Data to process
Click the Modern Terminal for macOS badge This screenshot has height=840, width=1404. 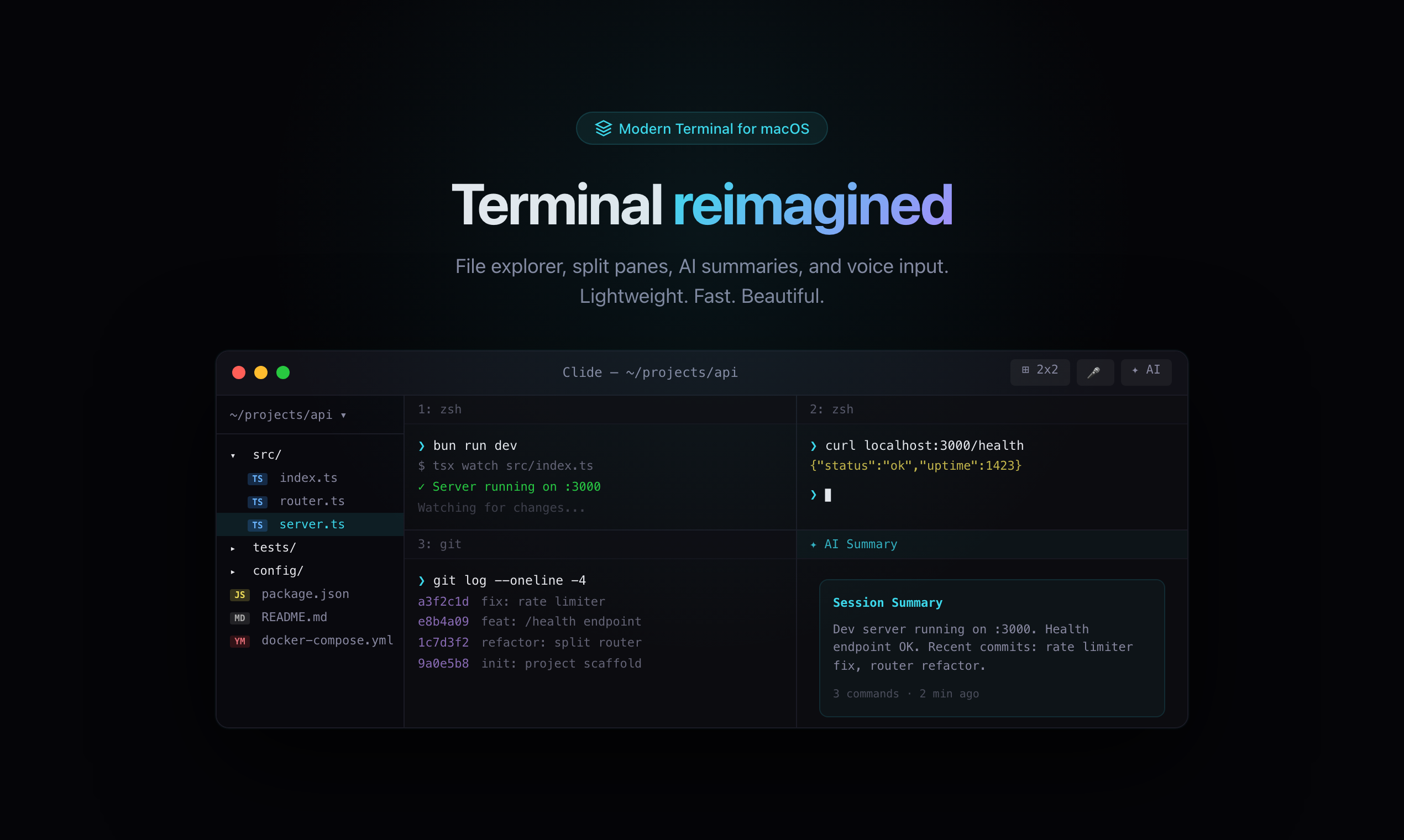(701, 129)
* * *
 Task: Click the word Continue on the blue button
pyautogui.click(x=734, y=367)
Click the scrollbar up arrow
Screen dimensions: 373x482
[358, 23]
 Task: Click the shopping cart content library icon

Short problem
Output as a JSON list of strings the rows beginning at the line that contains "Task: Click the word" and ending after the line that contains "Task: Click the shopping", one string per line, skipping blank lines.

Task solution
[
  " Task: Click the word Continue on the blue button",
  "pyautogui.click(x=734, y=367)",
  "Click the scrollbar up arrow",
  "Screen dimensions: 373x482",
  "[358, 23]",
  " Task: Click the shopping cart content library icon"
]